• _Assignment_
The expected output is the line bearing "Given: Select the 34.02 sleeve length cell" followed by all remaining lines of the records, each restated word for word.
── Supplied information ──
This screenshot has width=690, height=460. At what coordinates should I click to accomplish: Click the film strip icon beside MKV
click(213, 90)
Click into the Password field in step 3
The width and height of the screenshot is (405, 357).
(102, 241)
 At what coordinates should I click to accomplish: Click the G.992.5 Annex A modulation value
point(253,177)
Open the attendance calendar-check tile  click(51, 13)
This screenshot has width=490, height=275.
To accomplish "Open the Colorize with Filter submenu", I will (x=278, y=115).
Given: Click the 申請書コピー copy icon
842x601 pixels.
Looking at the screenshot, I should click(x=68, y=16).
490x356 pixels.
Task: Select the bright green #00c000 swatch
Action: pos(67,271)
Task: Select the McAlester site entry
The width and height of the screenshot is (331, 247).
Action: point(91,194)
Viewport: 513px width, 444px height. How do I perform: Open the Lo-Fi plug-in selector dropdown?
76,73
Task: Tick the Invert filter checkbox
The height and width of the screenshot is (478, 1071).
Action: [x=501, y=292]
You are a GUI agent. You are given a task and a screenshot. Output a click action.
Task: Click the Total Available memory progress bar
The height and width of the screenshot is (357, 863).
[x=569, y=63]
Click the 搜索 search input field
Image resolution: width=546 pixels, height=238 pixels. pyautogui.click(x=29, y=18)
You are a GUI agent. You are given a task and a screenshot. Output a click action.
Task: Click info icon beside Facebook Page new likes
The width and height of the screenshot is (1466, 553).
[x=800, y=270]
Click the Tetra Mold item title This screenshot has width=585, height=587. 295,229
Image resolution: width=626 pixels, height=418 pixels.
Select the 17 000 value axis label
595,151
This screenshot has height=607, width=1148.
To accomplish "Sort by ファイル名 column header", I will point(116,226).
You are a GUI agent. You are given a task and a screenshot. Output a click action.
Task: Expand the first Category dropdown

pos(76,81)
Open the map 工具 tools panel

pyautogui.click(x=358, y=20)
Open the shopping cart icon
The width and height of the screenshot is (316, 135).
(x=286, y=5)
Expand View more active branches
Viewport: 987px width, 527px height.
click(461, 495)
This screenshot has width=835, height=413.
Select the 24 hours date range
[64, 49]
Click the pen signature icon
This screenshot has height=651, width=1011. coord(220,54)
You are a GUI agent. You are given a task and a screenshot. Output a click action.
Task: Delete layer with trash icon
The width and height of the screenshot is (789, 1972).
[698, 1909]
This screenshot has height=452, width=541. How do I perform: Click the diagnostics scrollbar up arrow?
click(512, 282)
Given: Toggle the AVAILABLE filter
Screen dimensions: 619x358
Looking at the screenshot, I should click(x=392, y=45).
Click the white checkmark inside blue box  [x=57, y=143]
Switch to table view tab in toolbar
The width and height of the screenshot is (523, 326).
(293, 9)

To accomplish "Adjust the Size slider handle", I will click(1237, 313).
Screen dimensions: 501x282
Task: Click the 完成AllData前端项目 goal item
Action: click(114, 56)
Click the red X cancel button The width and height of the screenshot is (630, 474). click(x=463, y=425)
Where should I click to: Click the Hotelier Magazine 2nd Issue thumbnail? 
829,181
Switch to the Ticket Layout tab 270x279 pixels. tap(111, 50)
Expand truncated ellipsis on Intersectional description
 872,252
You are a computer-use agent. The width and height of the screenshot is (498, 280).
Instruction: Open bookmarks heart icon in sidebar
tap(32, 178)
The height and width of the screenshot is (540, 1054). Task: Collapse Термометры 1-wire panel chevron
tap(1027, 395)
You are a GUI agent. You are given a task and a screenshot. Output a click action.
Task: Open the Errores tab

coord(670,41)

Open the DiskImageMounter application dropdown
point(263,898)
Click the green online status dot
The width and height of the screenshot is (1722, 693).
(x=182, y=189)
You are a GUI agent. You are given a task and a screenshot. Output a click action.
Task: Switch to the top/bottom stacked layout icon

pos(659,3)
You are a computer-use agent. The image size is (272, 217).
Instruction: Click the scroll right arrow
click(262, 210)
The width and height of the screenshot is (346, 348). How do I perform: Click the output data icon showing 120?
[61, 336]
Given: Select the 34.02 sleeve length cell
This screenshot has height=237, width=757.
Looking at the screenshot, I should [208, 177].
───
• _Reply to the task_
Given: Select the 34.02 sleeve length cell
This screenshot has height=237, width=757.
Looking at the screenshot, I should [208, 177].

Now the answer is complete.